* Task details:
Only the lines from the "Task: Open camera for 4416 Harvest Hill Rd" line through the last line of the material below belong in the answer, reproduced exactly and with no pictures.

* Data extracts:
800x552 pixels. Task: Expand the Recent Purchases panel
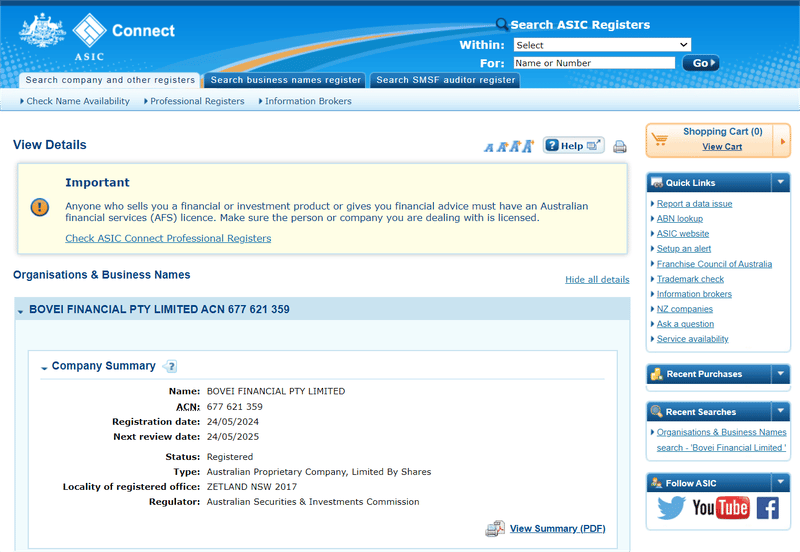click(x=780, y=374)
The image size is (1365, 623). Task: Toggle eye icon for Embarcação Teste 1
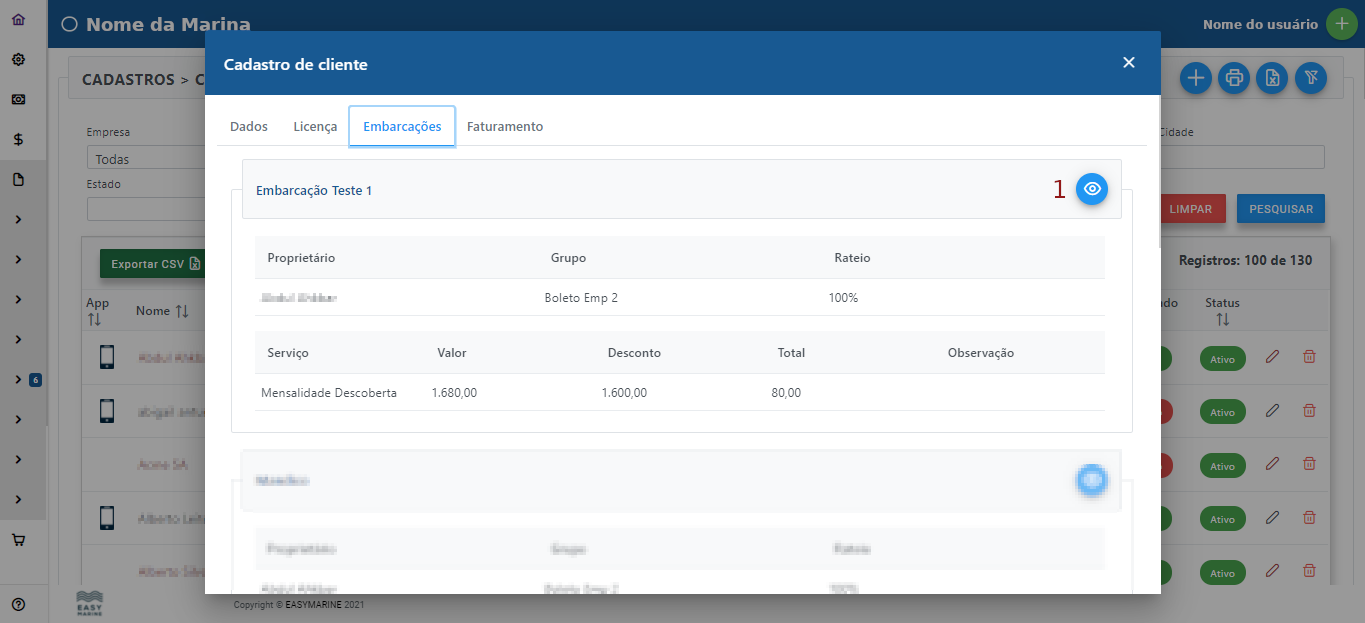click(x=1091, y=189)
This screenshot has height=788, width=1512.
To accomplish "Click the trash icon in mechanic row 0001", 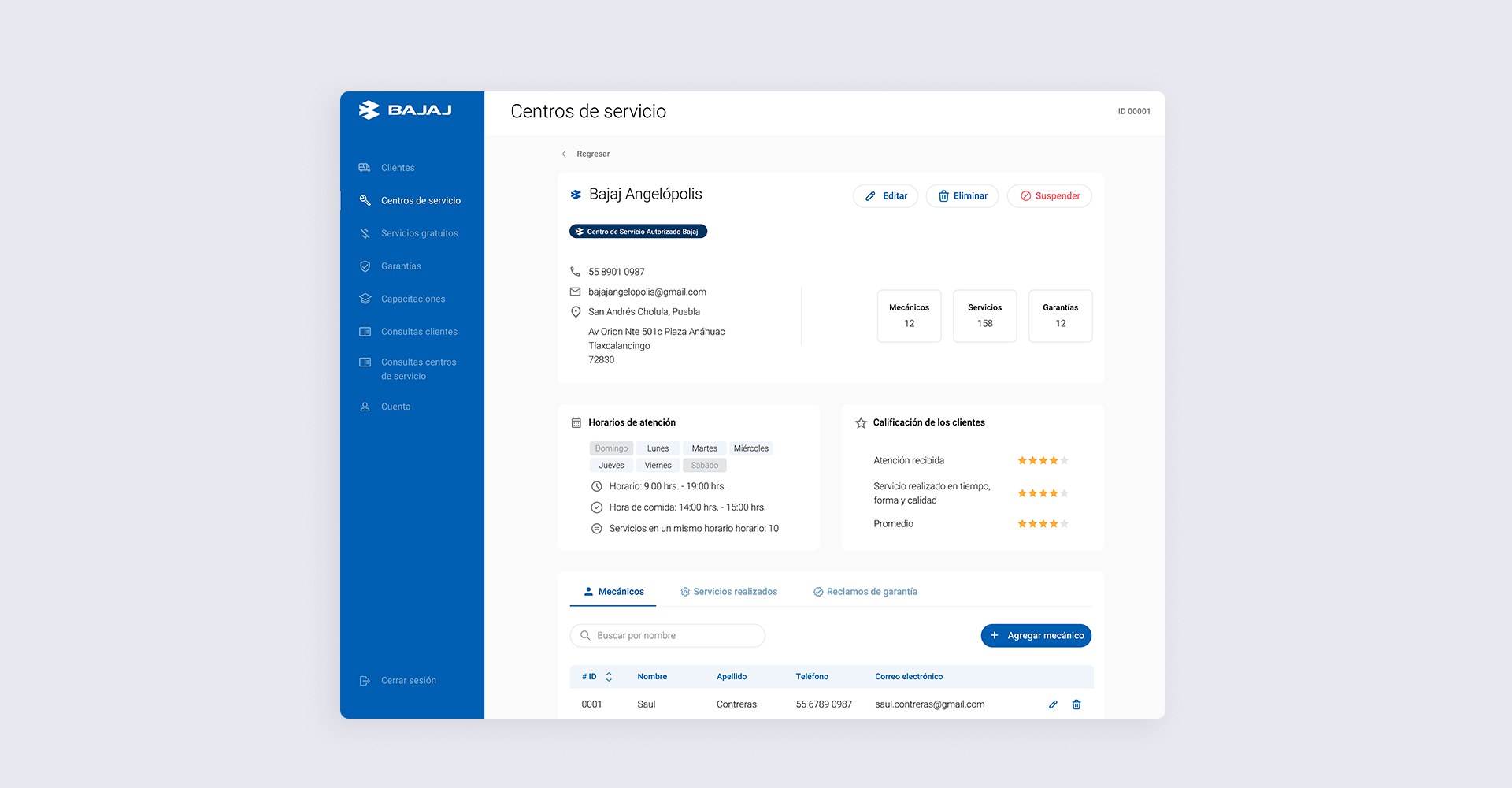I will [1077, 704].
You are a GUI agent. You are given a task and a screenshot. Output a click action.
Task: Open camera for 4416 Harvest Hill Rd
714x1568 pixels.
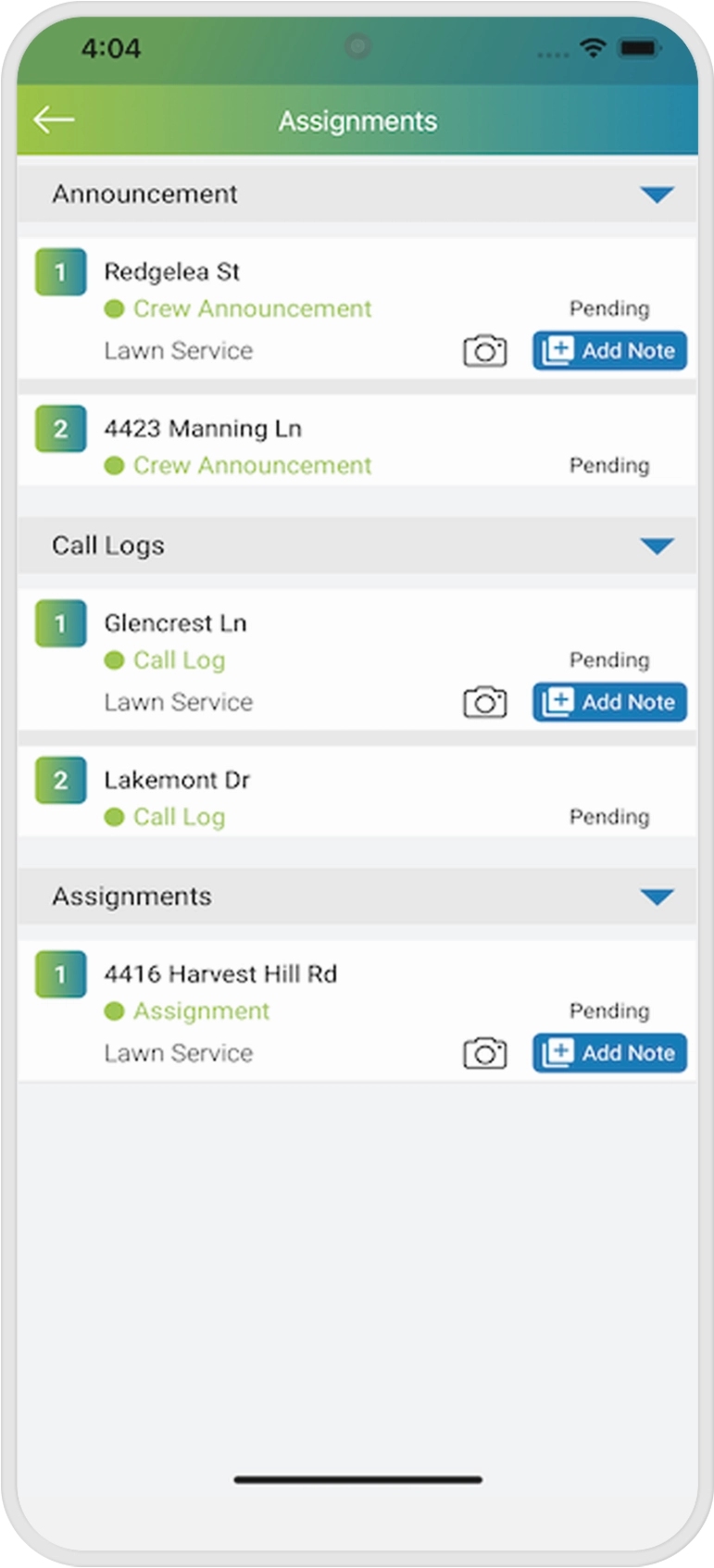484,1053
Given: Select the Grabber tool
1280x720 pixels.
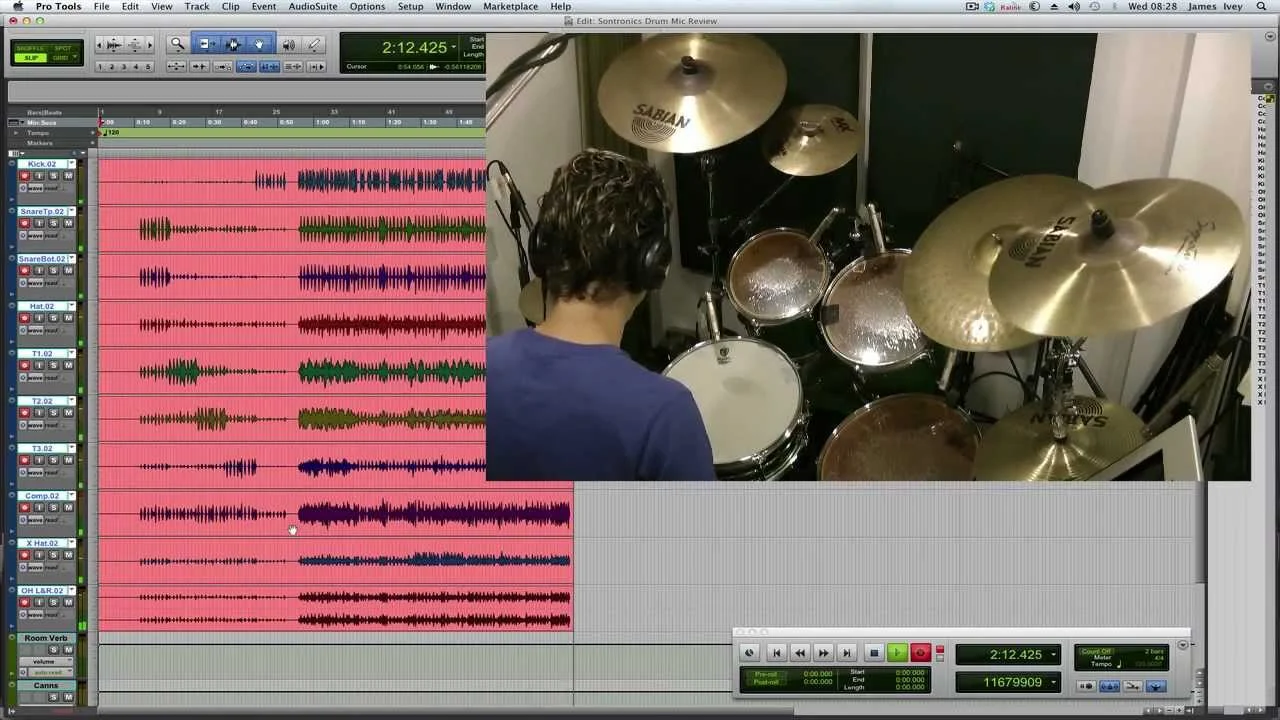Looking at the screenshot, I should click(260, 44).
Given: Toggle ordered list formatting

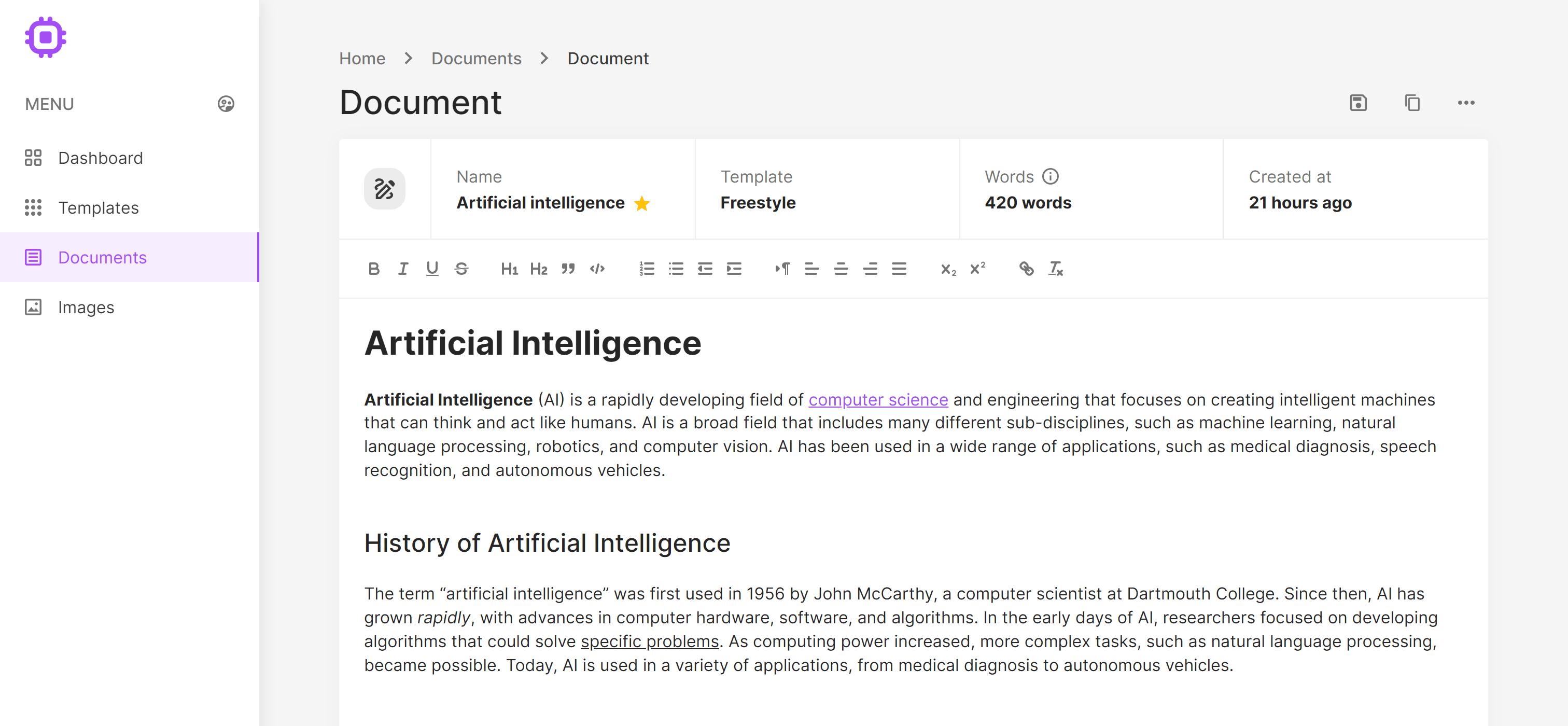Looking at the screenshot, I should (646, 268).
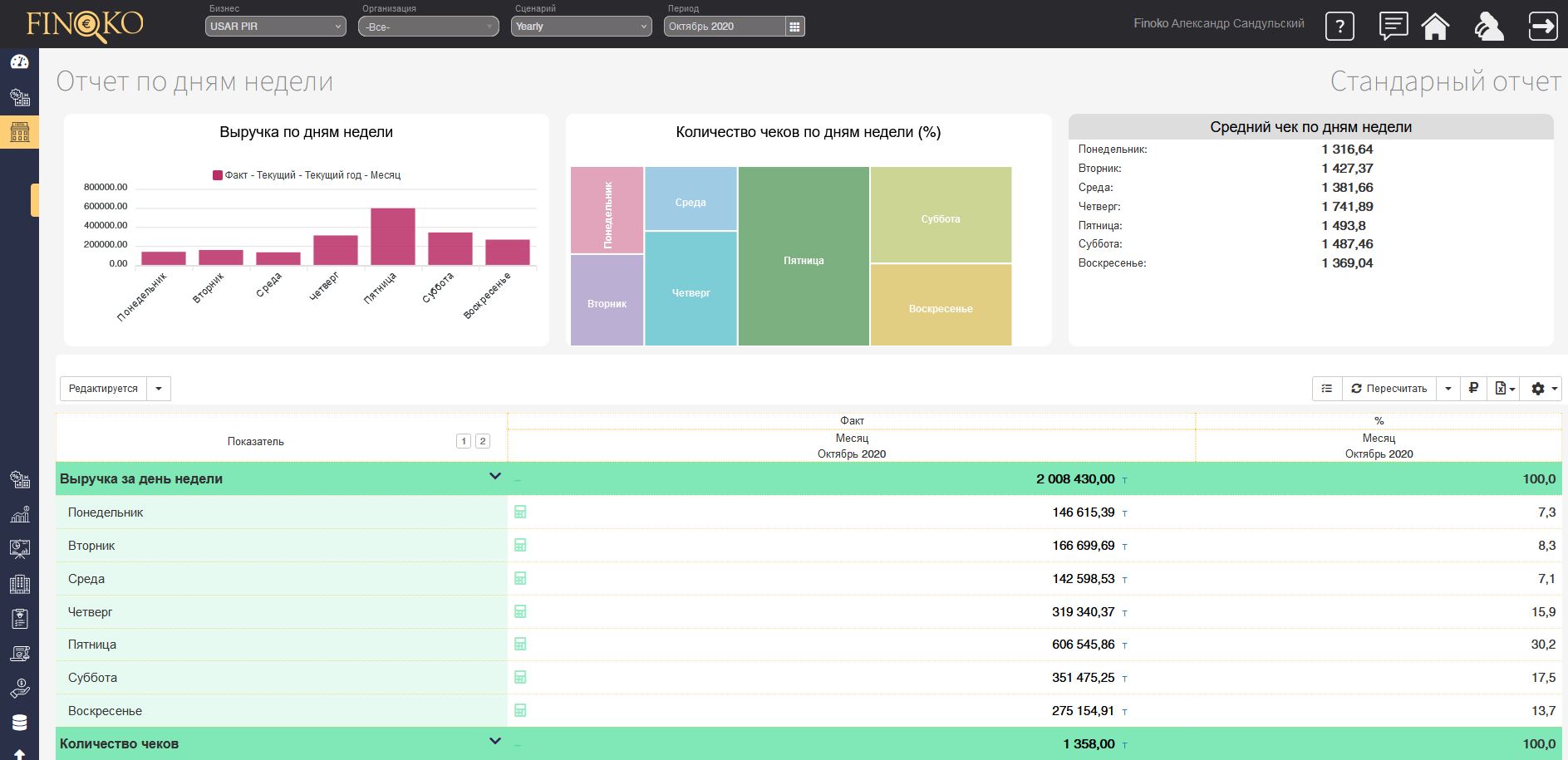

* Your solution:
Task: Open camera for 4416 Harvest Hill Rd
714x1568 pixels.
484,1053
Given: Select the Grabber tool
1280x720 pixels.
Looking at the screenshot, I should click(260, 44).
Given: Toggle ordered list formatting

Looking at the screenshot, I should (646, 268).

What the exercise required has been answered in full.